The opportunities for a shift in perspective, even his own, were taken away from him. In the 2010 season finale, the crucial goal against Internazionale that would have secured Barcelona’s spot in the Champions League final was disallowed – “logically, it could have had a significant impact on my personal and professional life, but there’s no use dwelling on it,” he reflects. The following year, Barcelona did reach the final, but he did not have any playing time at Wembley. It was at this point that something within him snapped. He knew he had to move on and forge his own path.
“I believed I was entitled to three minutes of my time: Barcelona was like a family to me, and playing in their shirt during a Champions League final and winning with them would have brought me great joy. This was a major factor in my decision to leave. However, I had to come to terms with the pain that came with leaving. It was evident in my expression during my farewell. But I was determined not to dwell on it. Despite the hurt, I was leaving without any resentment. Have you had any communication with Pep Guardiola since then? No, we have not spoken at all.”
After retiring at the age of 32 in March, he has returned to Barcelona after a decade. His current role is to oversee the players who are currently on loan, a position he previously held for two years at Roma and Milan. He will also mentor and guide the younger players on the team. Recently, Lamine Yamal became the youngest goalscorer in the club’s history, breaking Bojan’s record. In another match, Marc Guiu scored the winning goal against Athletic just 33 seconds into his debut at the age of 17.
Bojan explains that Marc Guiu saw a huge increase in his Instagram following, going from 40,000 to a million overnight. This sudden growth can be overwhelming and transformative, especially for someone like Lamine Yamal who is still in secondary school. Bojan wants to support them without suffocating them during this important time in their lives. He believes that instead of giving advice, it’s important to let them live the experience and provide guidance and assistance along the way.

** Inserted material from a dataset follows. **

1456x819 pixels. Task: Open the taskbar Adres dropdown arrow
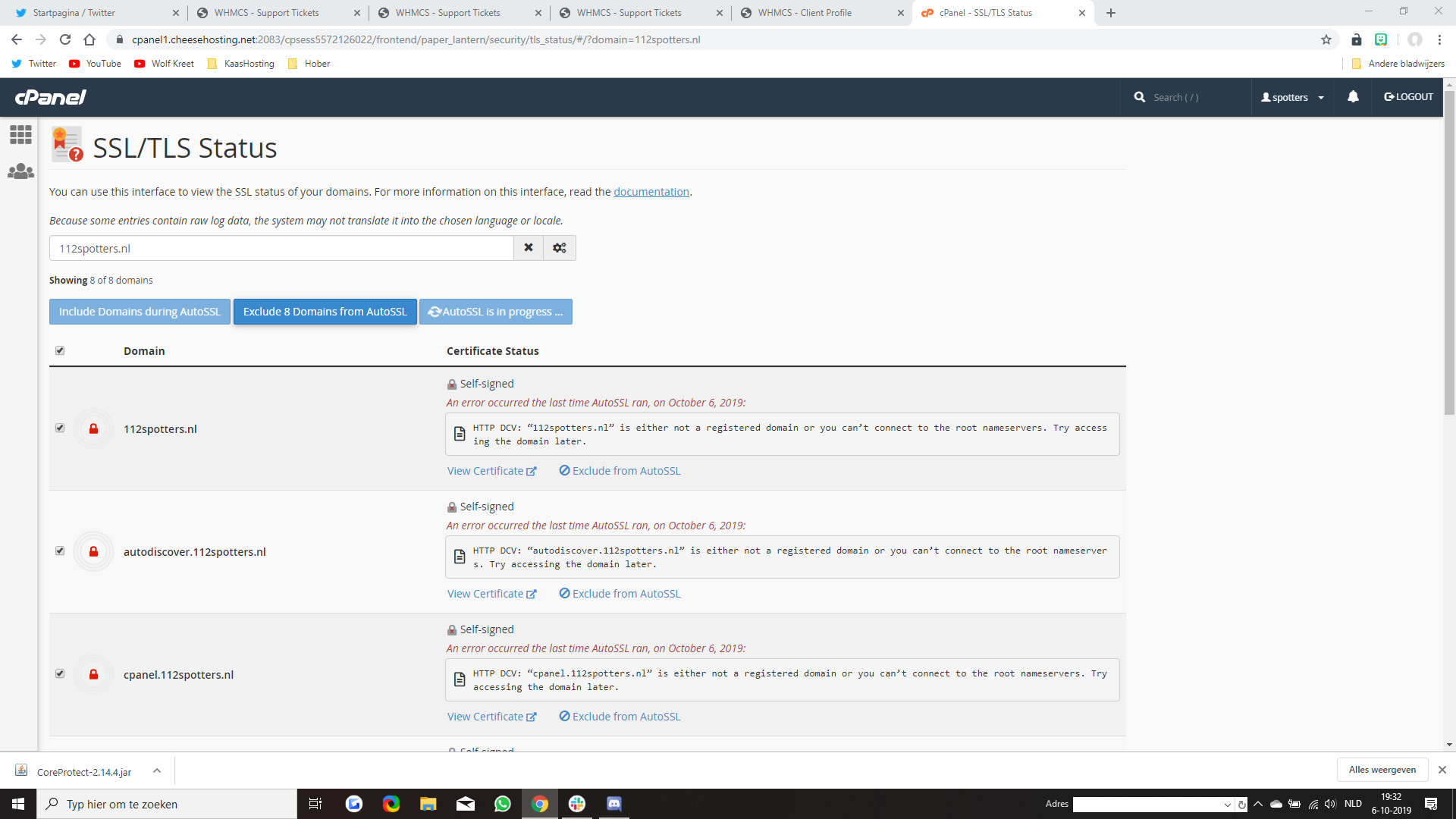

Ultimately, it all comes down to understanding and compassion. In the world of football, it can be difficult to truly understand and empathize with a player and the challenges they face. We are all focused on achieving immediate success and winning, but there are many outside pressures and competing interests at play. As coaches, it is our responsibility to support and guide our players to not only become better athletes, but better human beings as well. Mental health issues may have been seen as a taboo subject in the past, but now there is more visibility and everyone should have the freedom to handle their own life in a way that works for them. It is not uncommon to struggle with mental health, and I am speaking openly about it now because I have the confidence and strength to do so, and I hope it can help others as well.